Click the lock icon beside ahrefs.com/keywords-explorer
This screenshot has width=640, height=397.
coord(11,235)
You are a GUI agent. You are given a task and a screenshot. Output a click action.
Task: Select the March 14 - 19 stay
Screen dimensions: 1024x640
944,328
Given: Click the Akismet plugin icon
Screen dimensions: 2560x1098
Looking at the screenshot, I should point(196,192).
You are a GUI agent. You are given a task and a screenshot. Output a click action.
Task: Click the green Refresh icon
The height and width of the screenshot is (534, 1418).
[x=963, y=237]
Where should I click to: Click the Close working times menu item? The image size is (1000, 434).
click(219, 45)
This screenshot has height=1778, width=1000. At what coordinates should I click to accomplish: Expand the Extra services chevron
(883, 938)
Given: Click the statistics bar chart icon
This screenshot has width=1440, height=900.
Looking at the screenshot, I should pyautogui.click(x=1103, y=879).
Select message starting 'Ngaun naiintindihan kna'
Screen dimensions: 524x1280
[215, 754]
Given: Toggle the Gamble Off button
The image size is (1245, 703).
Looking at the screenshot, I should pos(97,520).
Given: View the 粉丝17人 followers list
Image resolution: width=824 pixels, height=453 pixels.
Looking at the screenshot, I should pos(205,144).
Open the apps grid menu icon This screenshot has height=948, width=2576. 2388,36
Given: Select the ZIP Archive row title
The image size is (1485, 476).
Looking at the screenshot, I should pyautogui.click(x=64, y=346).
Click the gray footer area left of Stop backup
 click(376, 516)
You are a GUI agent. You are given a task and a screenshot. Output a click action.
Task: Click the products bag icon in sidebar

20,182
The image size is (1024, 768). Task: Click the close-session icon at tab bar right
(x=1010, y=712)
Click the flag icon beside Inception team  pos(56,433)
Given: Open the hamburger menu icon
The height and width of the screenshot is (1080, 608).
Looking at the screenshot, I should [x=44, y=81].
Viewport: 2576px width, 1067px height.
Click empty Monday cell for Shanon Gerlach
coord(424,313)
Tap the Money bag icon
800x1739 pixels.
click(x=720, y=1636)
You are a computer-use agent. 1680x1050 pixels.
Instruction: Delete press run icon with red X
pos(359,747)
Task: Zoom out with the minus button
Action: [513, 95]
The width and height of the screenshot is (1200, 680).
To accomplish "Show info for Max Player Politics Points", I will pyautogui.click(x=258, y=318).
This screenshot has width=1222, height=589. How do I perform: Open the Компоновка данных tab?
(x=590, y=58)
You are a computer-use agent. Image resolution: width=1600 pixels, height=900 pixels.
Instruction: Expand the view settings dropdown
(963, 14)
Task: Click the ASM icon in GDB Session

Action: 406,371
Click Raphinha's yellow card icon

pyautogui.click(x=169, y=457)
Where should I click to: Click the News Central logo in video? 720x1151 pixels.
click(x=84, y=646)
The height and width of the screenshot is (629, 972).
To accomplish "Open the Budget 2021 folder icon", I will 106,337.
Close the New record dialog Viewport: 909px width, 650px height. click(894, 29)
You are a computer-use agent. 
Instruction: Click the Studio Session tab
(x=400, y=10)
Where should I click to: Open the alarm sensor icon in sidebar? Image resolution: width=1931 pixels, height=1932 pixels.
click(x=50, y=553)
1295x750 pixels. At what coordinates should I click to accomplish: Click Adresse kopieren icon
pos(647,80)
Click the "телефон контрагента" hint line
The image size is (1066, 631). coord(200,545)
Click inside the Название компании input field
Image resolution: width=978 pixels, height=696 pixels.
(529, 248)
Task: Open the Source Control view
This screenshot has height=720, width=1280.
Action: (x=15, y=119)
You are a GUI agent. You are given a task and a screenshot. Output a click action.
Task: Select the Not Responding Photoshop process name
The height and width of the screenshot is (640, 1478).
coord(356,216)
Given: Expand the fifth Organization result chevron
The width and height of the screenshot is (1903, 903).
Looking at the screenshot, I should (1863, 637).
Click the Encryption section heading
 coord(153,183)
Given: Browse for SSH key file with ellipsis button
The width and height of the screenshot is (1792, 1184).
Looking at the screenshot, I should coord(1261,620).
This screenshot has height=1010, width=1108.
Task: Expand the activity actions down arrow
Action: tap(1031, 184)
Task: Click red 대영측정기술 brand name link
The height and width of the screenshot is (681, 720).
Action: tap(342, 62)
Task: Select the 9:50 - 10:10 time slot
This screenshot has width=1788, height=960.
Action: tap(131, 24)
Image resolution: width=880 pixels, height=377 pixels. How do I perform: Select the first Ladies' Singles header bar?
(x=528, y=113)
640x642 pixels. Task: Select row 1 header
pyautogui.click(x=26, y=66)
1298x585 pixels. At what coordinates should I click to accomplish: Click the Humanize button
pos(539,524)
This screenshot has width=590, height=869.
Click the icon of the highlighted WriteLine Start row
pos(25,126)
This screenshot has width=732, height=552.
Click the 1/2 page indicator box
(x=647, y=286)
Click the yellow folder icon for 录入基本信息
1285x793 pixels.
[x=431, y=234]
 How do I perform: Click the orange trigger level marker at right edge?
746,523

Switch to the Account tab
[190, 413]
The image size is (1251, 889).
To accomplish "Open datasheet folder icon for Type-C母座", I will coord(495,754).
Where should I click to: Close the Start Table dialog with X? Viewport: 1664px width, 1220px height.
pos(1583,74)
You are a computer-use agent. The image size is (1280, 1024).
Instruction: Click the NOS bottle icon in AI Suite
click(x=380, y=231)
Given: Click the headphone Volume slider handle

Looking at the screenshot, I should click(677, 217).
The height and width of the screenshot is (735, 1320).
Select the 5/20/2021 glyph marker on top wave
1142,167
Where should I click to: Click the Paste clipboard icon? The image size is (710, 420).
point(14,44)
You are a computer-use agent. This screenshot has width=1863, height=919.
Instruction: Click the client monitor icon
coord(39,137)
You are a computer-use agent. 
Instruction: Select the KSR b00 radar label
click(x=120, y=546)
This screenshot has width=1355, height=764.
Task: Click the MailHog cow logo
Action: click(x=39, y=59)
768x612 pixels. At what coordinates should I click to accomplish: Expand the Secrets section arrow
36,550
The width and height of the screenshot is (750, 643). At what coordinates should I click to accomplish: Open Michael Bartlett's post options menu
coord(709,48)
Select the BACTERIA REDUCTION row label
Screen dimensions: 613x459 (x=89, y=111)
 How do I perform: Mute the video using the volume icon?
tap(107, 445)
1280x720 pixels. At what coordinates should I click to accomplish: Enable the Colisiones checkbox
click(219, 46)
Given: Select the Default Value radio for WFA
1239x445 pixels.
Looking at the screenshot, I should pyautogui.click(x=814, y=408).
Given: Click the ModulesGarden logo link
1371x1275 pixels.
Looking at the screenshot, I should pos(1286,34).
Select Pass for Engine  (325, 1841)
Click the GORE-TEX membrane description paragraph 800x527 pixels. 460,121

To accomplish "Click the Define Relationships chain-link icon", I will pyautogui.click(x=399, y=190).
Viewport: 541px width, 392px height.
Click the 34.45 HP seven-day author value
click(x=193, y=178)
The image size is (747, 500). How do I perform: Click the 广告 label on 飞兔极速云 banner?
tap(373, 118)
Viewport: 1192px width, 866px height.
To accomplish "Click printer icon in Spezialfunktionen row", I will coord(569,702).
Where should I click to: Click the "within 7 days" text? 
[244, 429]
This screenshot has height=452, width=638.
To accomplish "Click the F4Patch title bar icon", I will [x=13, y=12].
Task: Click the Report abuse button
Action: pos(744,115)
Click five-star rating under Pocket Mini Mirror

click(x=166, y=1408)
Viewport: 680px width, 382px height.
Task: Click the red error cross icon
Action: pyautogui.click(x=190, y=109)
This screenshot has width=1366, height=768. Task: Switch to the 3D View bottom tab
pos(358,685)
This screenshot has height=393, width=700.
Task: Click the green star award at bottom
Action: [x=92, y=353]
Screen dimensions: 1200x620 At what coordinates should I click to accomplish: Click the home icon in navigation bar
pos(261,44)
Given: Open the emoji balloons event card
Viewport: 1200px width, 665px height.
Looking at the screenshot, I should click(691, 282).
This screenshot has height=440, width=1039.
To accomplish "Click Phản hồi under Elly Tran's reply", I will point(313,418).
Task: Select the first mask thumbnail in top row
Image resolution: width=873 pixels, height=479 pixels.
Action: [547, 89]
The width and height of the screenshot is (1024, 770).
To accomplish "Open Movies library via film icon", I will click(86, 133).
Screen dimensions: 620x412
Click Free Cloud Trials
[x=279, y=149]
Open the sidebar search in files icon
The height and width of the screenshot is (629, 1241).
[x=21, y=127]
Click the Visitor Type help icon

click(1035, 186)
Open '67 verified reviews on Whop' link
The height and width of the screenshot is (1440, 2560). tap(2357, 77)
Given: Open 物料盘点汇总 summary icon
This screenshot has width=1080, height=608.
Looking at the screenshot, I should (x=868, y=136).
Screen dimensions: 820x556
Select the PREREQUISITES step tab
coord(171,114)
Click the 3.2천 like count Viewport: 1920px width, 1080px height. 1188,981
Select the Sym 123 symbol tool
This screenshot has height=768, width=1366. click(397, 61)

TASK DETAILS - Copy out the lines above exactly, beginning at the one that contains "This screenshot has width=732, height=552." and ending at the one that contains "Given: Click the ModulesGarden logo link".

ANSWER TO THE EXERCISE -
This screenshot has width=732, height=552.
Click the 1/2 page indicator box
(x=647, y=286)
Click the yellow folder icon for 录入基本信息
1285x793 pixels.
[x=431, y=234]
 How do I perform: Click the orange trigger level marker at right edge?
746,523

Switch to the Account tab
[190, 413]
The image size is (1251, 889).
To accomplish "Open datasheet folder icon for Type-C母座", I will coord(495,754).
Where should I click to: Close the Start Table dialog with X? Viewport: 1664px width, 1220px height.
pos(1583,74)
You are a computer-use agent. The image size is (1280, 1024).
Instruction: Click the NOS bottle icon in AI Suite
click(x=380, y=231)
Given: Click the headphone Volume slider handle

Looking at the screenshot, I should click(677, 217).
The height and width of the screenshot is (735, 1320).
Select the 5/20/2021 glyph marker on top wave
1142,167
Where should I click to: Click the Paste clipboard icon? The image size is (710, 420).
point(14,44)
You are a computer-use agent. This screenshot has width=1863, height=919.
Instruction: Click the client monitor icon
coord(39,137)
You are a computer-use agent. 
Instruction: Select the KSR b00 radar label
click(x=120, y=546)
This screenshot has width=1355, height=764.
Task: Click the MailHog cow logo
Action: click(x=39, y=59)
768x612 pixels. At what coordinates should I click to accomplish: Expand the Secrets section arrow
36,550
The width and height of the screenshot is (750, 643). At what coordinates should I click to accomplish: Open Michael Bartlett's post options menu
coord(709,48)
Select the BACTERIA REDUCTION row label
Screen dimensions: 613x459 (x=89, y=111)
 How do I perform: Mute the video using the volume icon?
tap(107, 445)
1280x720 pixels. At what coordinates should I click to accomplish: Enable the Colisiones checkbox
click(219, 46)
Given: Select the Default Value radio for WFA
1239x445 pixels.
Looking at the screenshot, I should pyautogui.click(x=814, y=408).
Given: Click the ModulesGarden logo link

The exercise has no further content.